» STUDY QUESTIONS:
1) From the article on immigrant children in Canadian French immersion, transcribe word for word the part that opens with the words containing "2.      What (if" and closes with "one middle-sized city.".
2) Go on with the article on immigrant children in Canadian French immersion, picking up right after its last sentence.

ESL in Bilingual Education With a Twist: Immigrant Children in Canadian French Immersion

Shelley K. Taylor, The University of Western Ontario, taylor@uwo.ca

 

      How can a paper on a Canadian French immersion program inform Bilingual Basics? The very term French immersion conjures up images of children whose first language (L1) is English, and for good reason. The program was initially developed to benefit English speakers in Quebec during the mid-1960s. They needed stronger French skills for economic survival (read: jobs) as a result of newly introduced French language laws following the Quiet Revolution (Edwards, 2004, p. 138). Though it is true that French immersion initially served English-speaking children, minority language parents can also see its benefit: Functional bilingualism in the country’s two official languages means jobs. As French immersion is now a bilingual education option for minority language children, it is an area that can inform TESOL’s Bilingual Education Interest Section—albeit with a twist.

 

Background Information, Research Questions, and Findings

 

What Is Known: Background Information

·          English-French bilingualism is common in Canada’s major cities: Vancouver, Toronto, and Montreal (Edwards, 2004).

·          50-70% of school-age children in Canada’s largest cities are the children of immigrants, many of whom are minority language speakers (Lamarre & Dagenais, 2004). Cohen’s (this issue) study of a K-8 school in the Toronto area serves as a case in point: 65% of the students in that school are immigrants from Pakistan.

·          Some 300,000 (or 7%) of all school-age children in Canada are now enrolled in some form of French immersion program (Cumming, 2000).

·          Most extant information on minority language children in Canadian French immersion programs comes from studies conducted in large urban centers, primarily Toronto and Vancouver (Dagenais & Day, 1998; Swain & Lapkin, 1991; Taylor, 1992).

 

What Is Unknown: Research Questions

1.      How extensive is minority language student enrollment in a French immersion program outside Canadian centers known for high immigration and ethnolinguistic diversity?

2.      What (if any) implications does minority language student enrollment in the program hold for its theoretical underpinnings and design?

      These unknowns (or gaps in the research literature) became my research questions. I conducted a study involving minority language children in a middle-sized Canadian city located in a rural area. Tentative findings follow.

 

Findings

      There are two main findings:

·          Minority language parents are choosing French immersion as a programmatic option for their children in at least one middle-sized city.

·          These children’s presence adds an unexpected twist to the theoretical underpinnings of the program, a twist with major implications for program design. At present, the minority language presence is unaccounted for in the program design. This situation challenges the premise of French immersion as a successful vehicle for the development of “additive” bilingualism.

These findings are explained below.

» GIVEN DATA:
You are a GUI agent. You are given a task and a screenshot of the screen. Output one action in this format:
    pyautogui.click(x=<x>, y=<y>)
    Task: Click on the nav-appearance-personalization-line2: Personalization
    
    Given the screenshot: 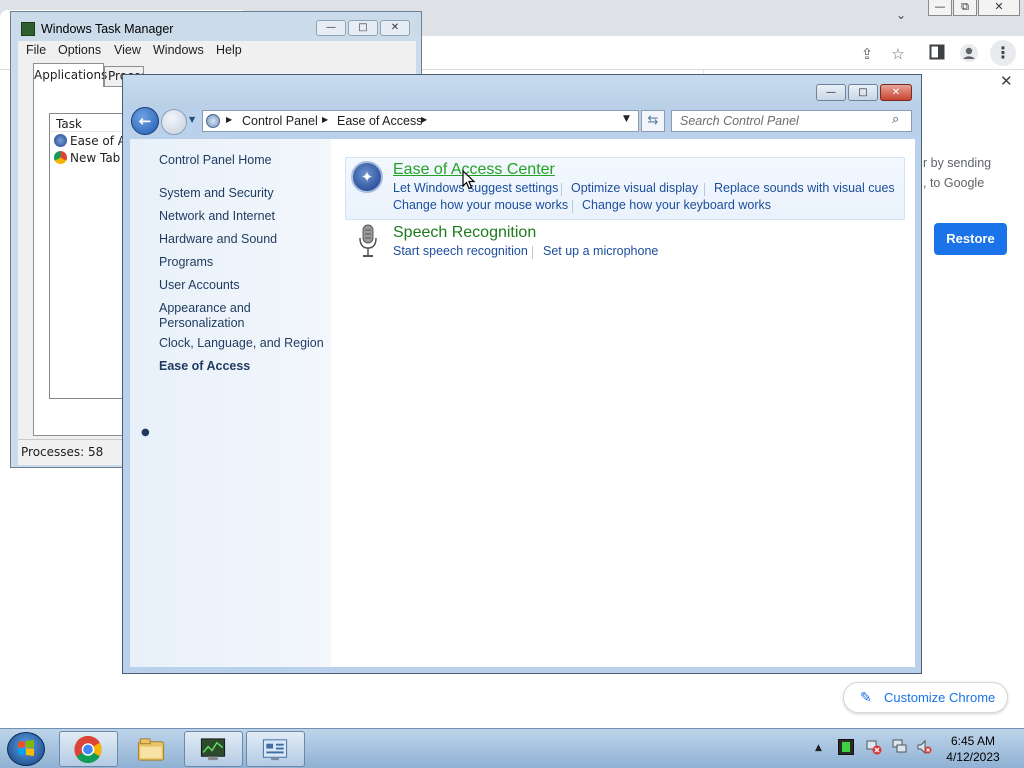 What is the action you would take?
    pyautogui.click(x=202, y=323)
    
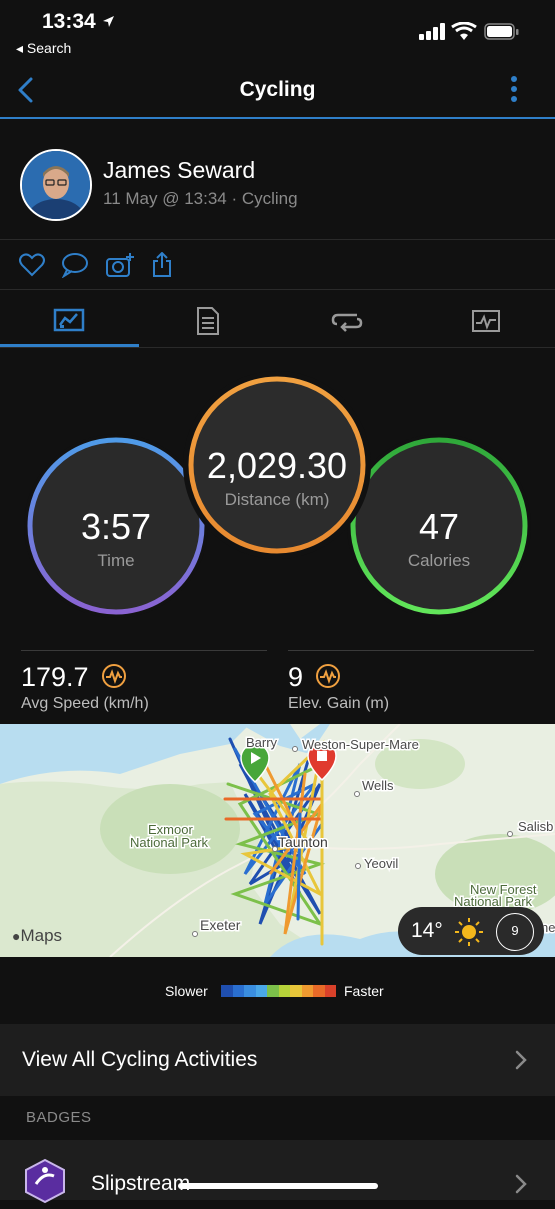  I want to click on legend-faster: Faster, so click(364, 991).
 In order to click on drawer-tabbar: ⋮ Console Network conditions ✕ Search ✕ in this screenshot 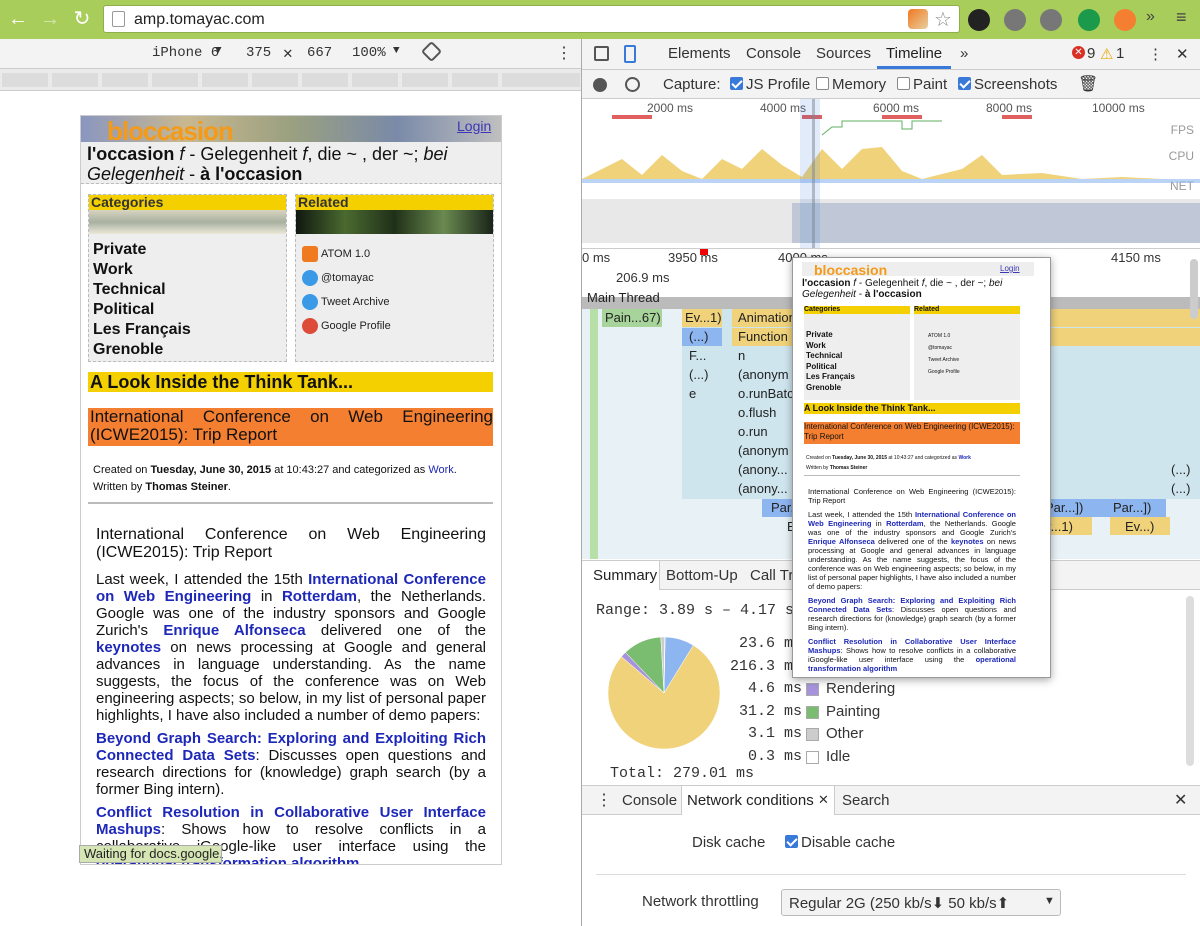, I will do `click(891, 800)`.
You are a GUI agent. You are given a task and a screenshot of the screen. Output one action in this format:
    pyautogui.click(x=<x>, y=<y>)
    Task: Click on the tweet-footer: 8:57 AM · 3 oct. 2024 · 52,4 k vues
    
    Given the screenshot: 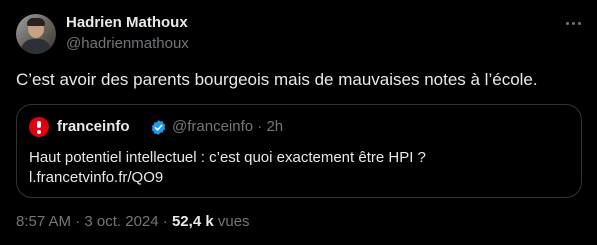 What is the action you would take?
    pyautogui.click(x=133, y=222)
    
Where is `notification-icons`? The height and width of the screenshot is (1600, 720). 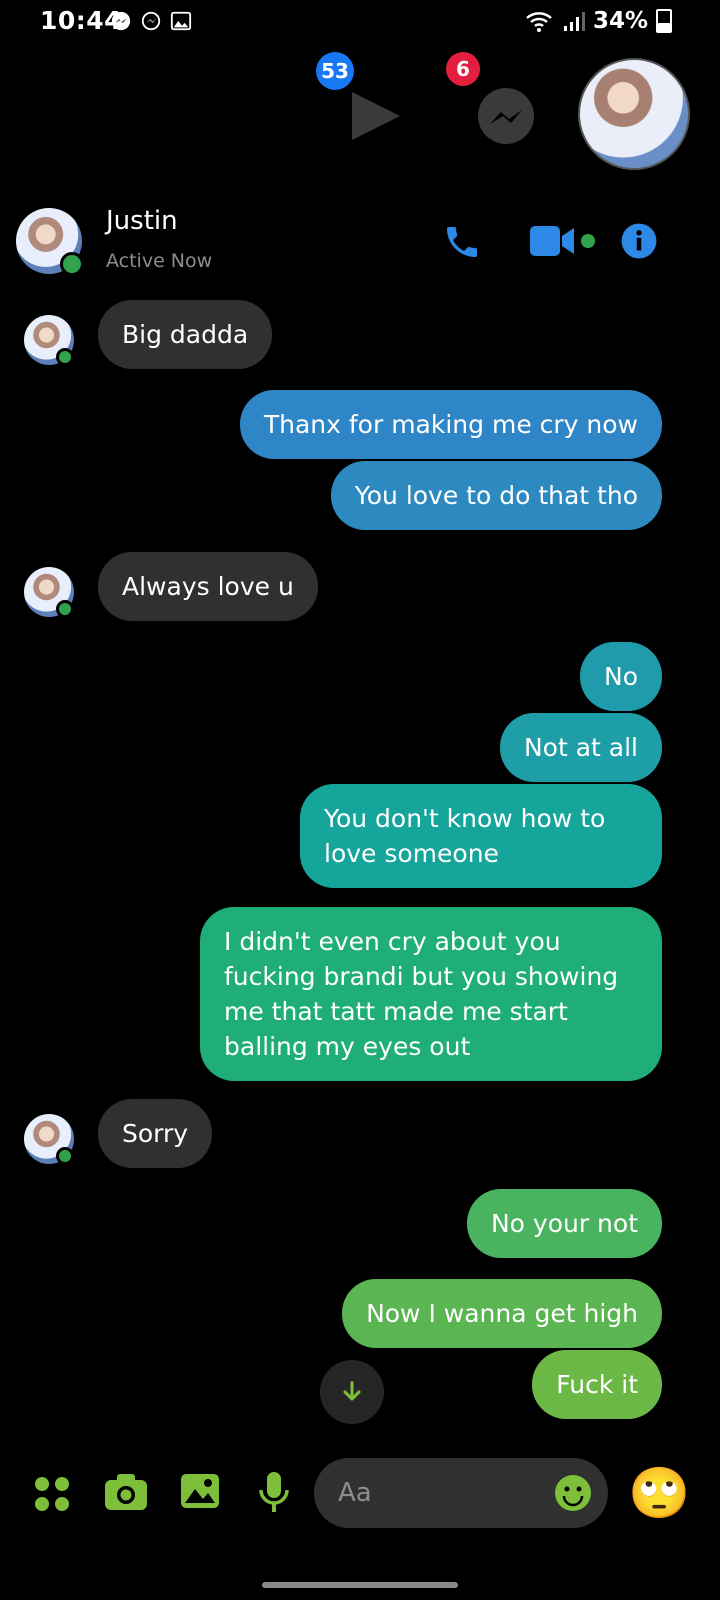
notification-icons is located at coordinates (151, 21).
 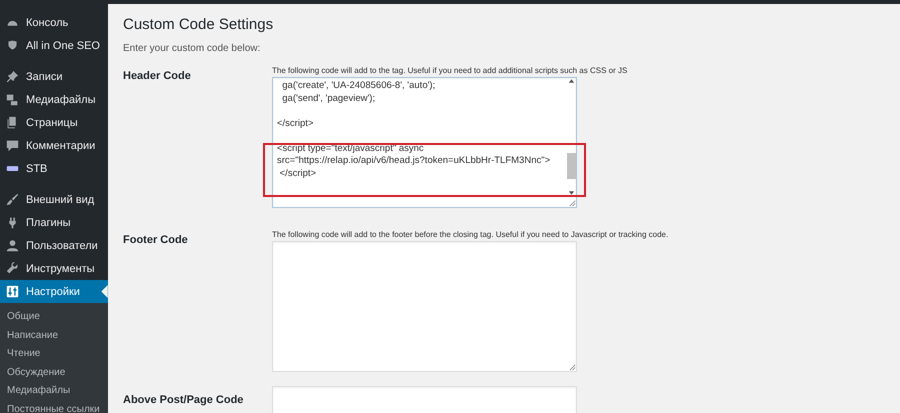 I want to click on sidebar-item: Плагины, so click(x=54, y=222).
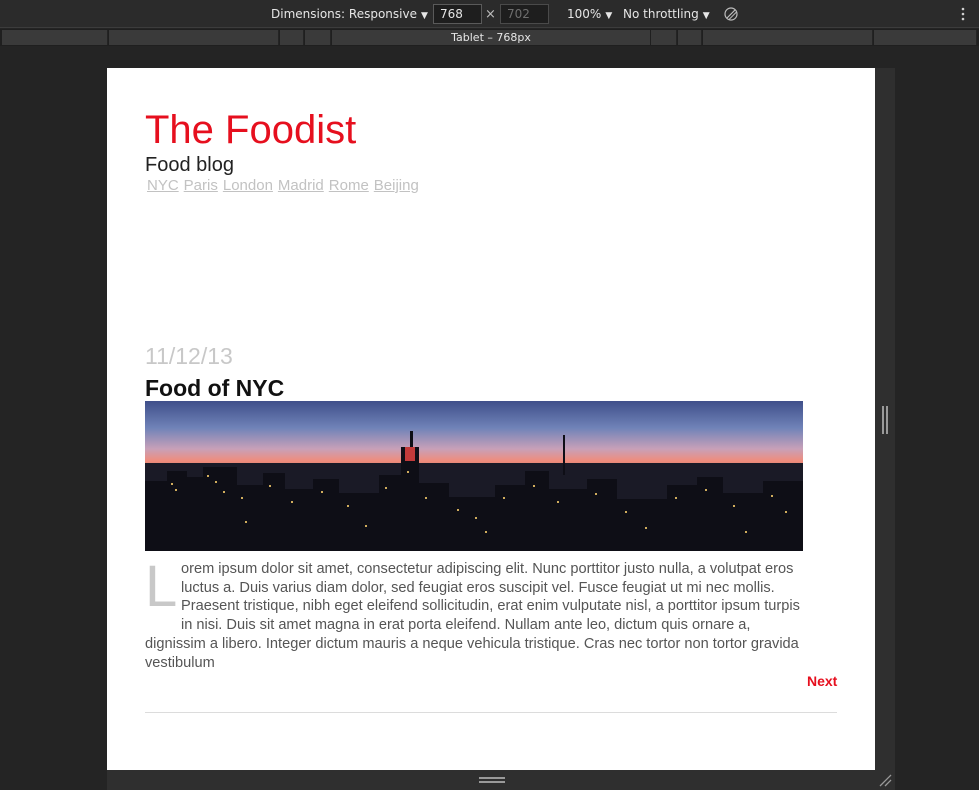  Describe the element at coordinates (189, 356) in the screenshot. I see `post-date: 11/12/13` at that location.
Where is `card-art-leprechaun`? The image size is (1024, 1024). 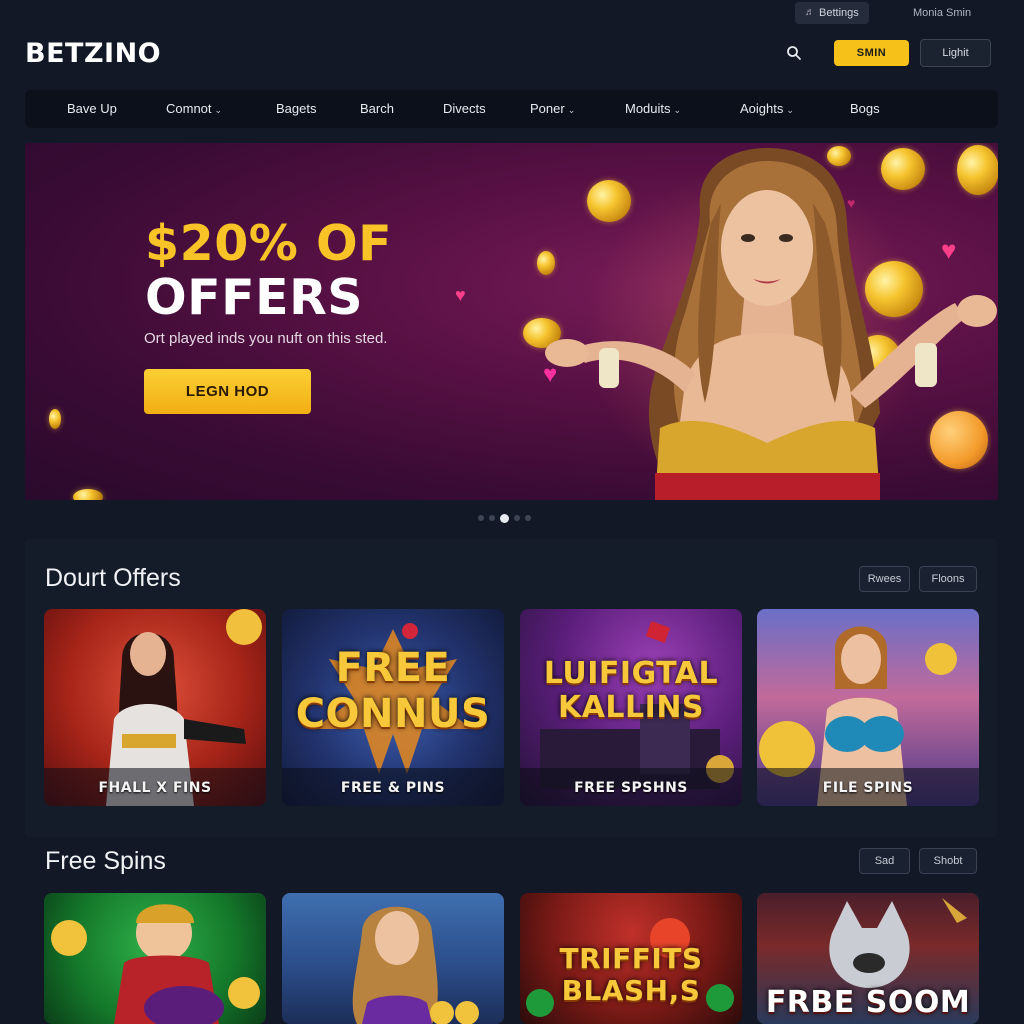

» ANSWERS:
1)
2.      What (if any) implications does minority language student enrollment in the program hold for its theoretical underpinnings and design?

      These unknowns (or gaps in the research literature) became my research questions. I conducted a study involving minority language children in a middle-sized Canadian city located in a rural area. Tentative findings follow.

 

Findings

      There are two main findings:

·          Minority language parents are choosing French immersion as a programmatic option for their children in at least one middle-sized city.

2)
Context of the Study

 

      The city in which this study was conducted is considered a wealthy bastion of English-speaking Canada. According to a local ESL coordinator who wishes to remain anonymous, the district’s ESL population accounts for only 4% of the school-age population (personal communication, January 11, 2006). This is a far cry from results in large urban centers reported by Cohen (this issue) or Lamarre and Dagenais (2004). The relative homogeneity of the setting makes it a useful point of comparison with studies conducted in highly diverse settings. Of note and contrary to the city, district, and other immersion schools in the district, Pauline Johnson French Immersion Public School[1] (the school in which my study was conducted) was linguistically diverse.

 

Pauline Johnson French Immersion Public School

      Six hundred students are enrolled in this K-8 French immersion public school. It is located in a lower socioeconomic-status part of the city. Many immigrants and First Nations peoples live nearby. Children from beyond the local encatchment area also attend the school. They come from a long north-south corridor as the district provides free bussing to French immersion schools.

 

            Pauline Johnson is an immersion center, meaning that all students at the school are enrolled in French immersion. The majority of the students are in Early French Immersion (EFI), which begins in senior kindergarten or grade 1. There are also two Late Immersion cohorts. Late Immersion begins in grade 7 and continues into grade 8, the last year of elementary school. Only EFI students were included in the present study. All EFI students receive French instruction for 70%, and English instruction for 30%, of the school day.

 

Methodology

 

            In this section, information is provided on participants in the study and the research instruments used.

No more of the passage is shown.